With today's Broadway dominated by revivals and adaptations, where do you have to go to see a show you haven't already seen on the silver screen? The answer, it appears, is Tennessee. Memphis: The Musical, the 2010 Tony Award winner concludes Fairwinds' 2012/2013 Orlando Broadway Across America season with a weeklong stand at the Bob Carr, is a rarity these days: a musical with a brand-new script and score not drawn from the CD or DVD shelf.

Huey Calhoon (Bryan Fenkart) is a destitute department store employee who dreams of being a DJ; Felicia (Felicia Boswell) sings the blues in a crappy juke joint. They could be a perfect couple, except for three things: he's white, she's black, and they're in the Deep South circa 1950. As they aid each other in their ascents from poverty to fame -- hers as a recording star, his by introducing "race music" to TV-watching white teens -- the couple is inexorably drawn together, despite his mother Gladys (Julie Johnson) and her brother Delray (Horace V. Rogers) leading the rest of the town in trying to tear them apart.

The beautifully brassy Boswell is by turns feisty and fragile as Felicia, and the supporting cast -- led by Johnson and Rogers, along with Rhett George and Will Mann as Huey's pals -- is uniformly strong.

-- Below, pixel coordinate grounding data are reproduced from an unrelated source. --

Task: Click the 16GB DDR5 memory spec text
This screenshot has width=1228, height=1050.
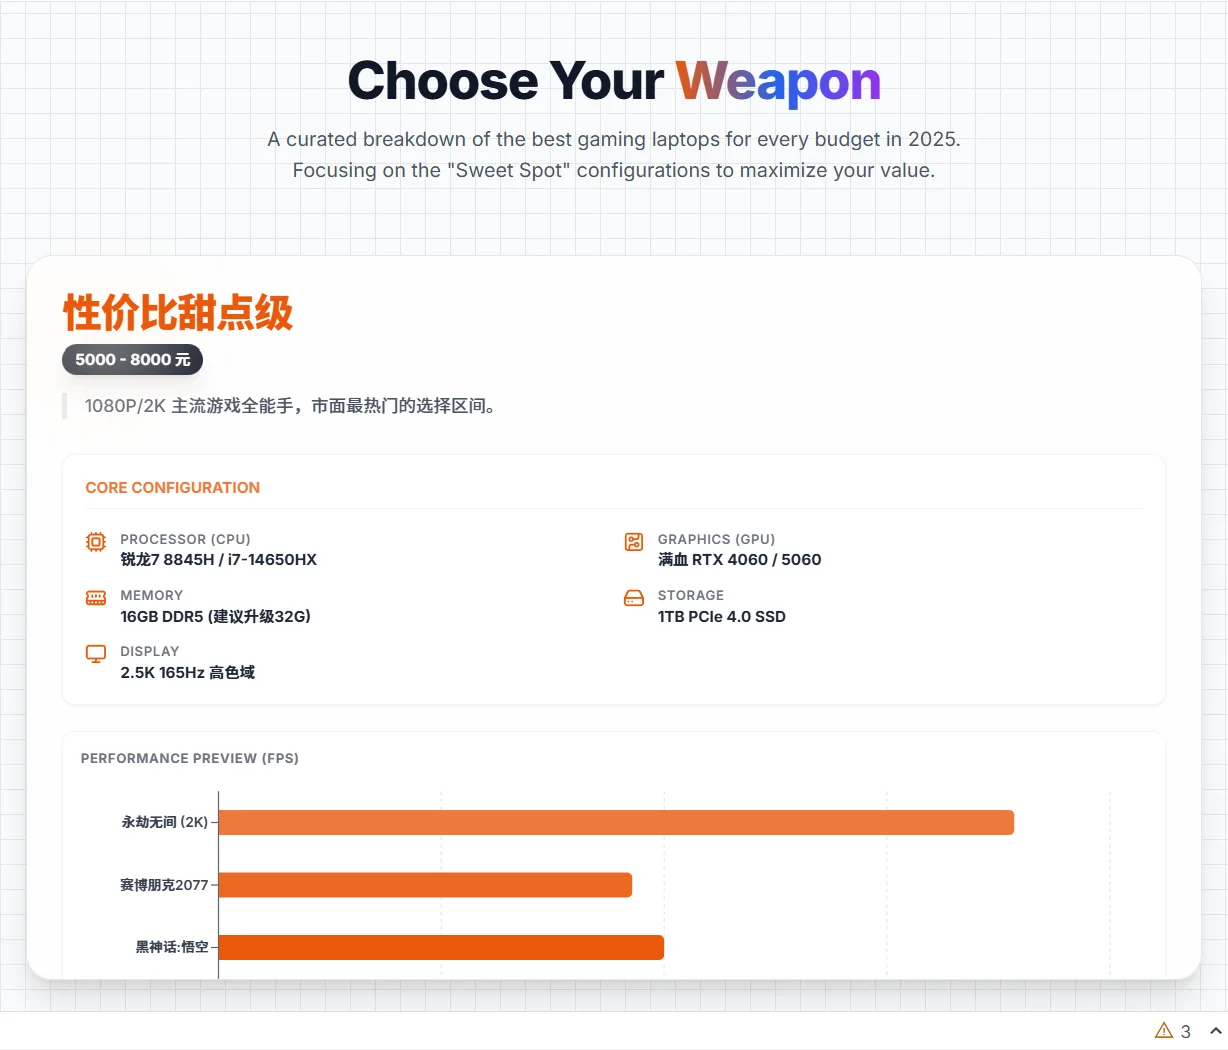Action: 216,616
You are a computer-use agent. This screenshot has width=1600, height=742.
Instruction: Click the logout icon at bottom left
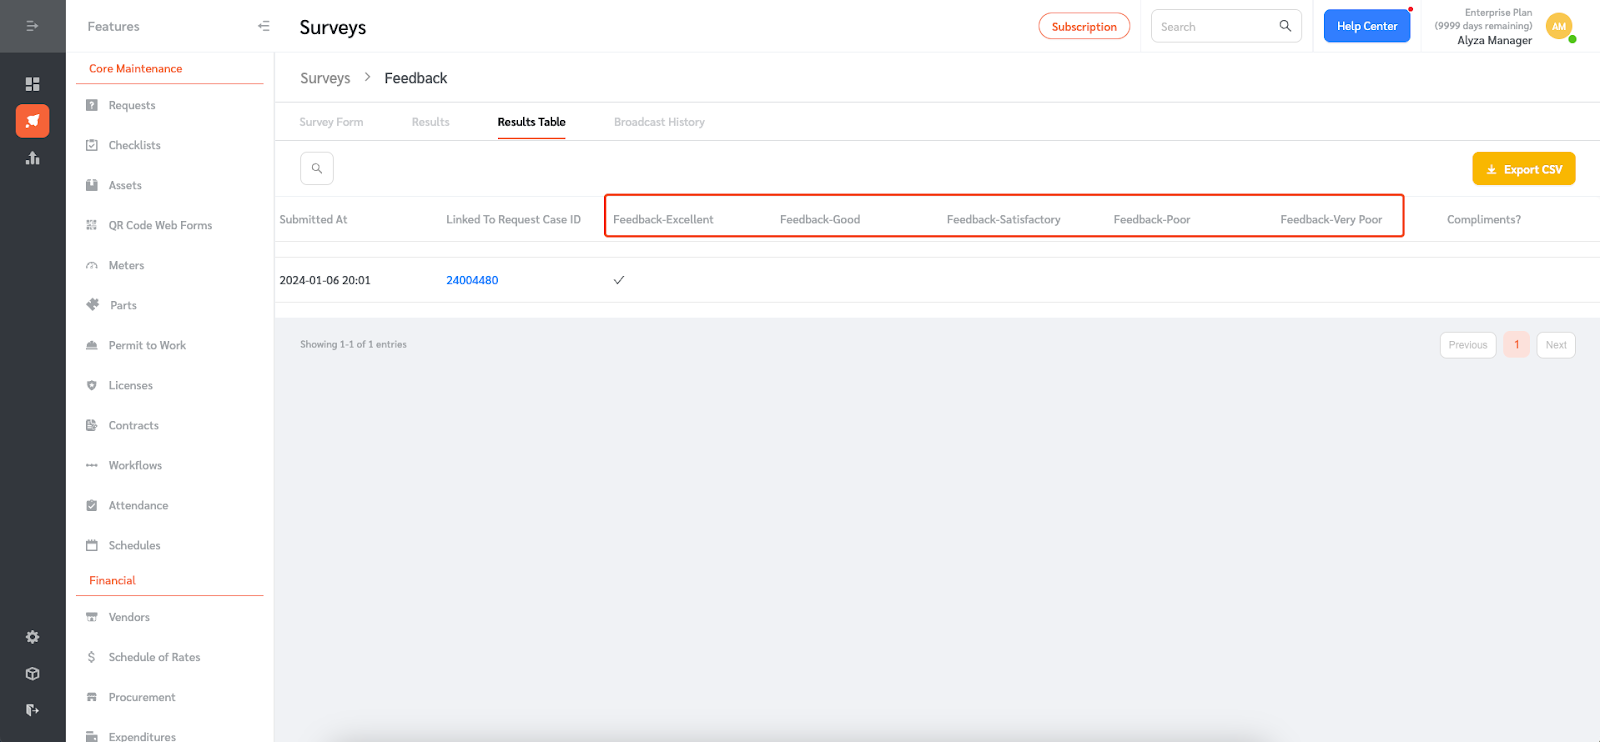(32, 710)
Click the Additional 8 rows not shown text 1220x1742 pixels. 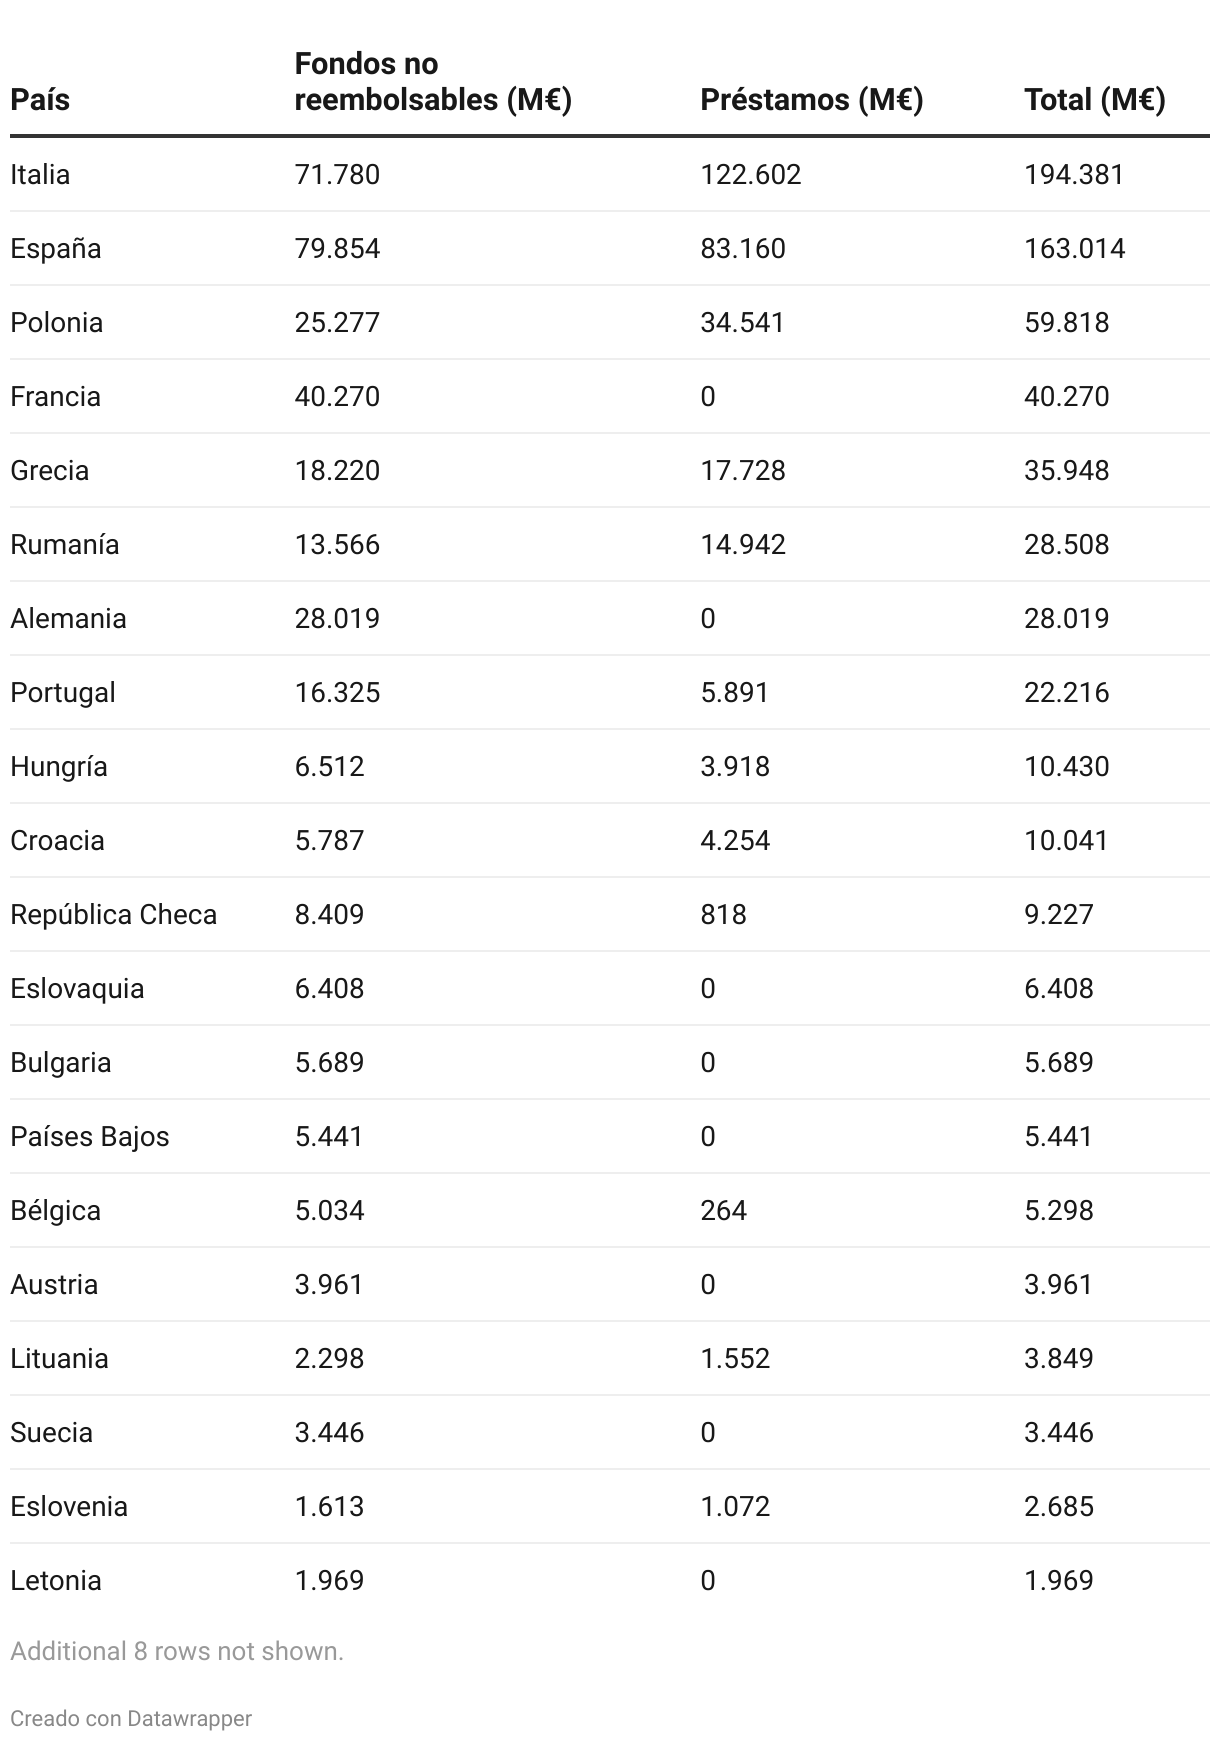(x=177, y=1651)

But, despite a solid singing voice, Fenkart's sidelong perma-grimace and Gomer Pyle dialect drove me to distraction. His cartoonish take might be inspired by Dewey Phillips (the real-life Memphis DJ whose life loosely inspired the show) but all I could see on stage was David Arquette imitating Popeye.

Memphis' plot seems at first like a conventional play on Romeo and Juliet, but writer Joe DiPietro's book takes some unanticipated bittersweet turns. His lyrics don't have quite the same depth (one song basically repeats "she's my sister" for six stanzas), and the score (by Bon Jovi keyboardist David Bryan) settles for paying tribute to the era's R&B and gospel classics without creating any choruses catchy enough to hum as you walk away. But the unmemorable music makes a perfectly competent accompaniment for Sergio Trujillo's explosive choreography, which cleverly quotes dance crazes of the day; the dancing, along with the fluidly cinematic scene transitions director Christoper Ashley creates with David Gallo's sliding set, are the real stars of the show.

Ultimately, Memphis isn't as warm or tuneful as Hairspray, which covers similar thematic territory, but it does acknowledge the dangers integration advocates faced during the dark days of anti-miscegenation laws with much more honesty. And while any multi-million-dollar musical is bound to trivialize complex issues like cultural exploitation, Memphis treats them with more seriousness than most. Memphis may not be a perfect show, but (caveats aside) it is a perfectly polished piece of high-energy entertainment with its heart in the right place.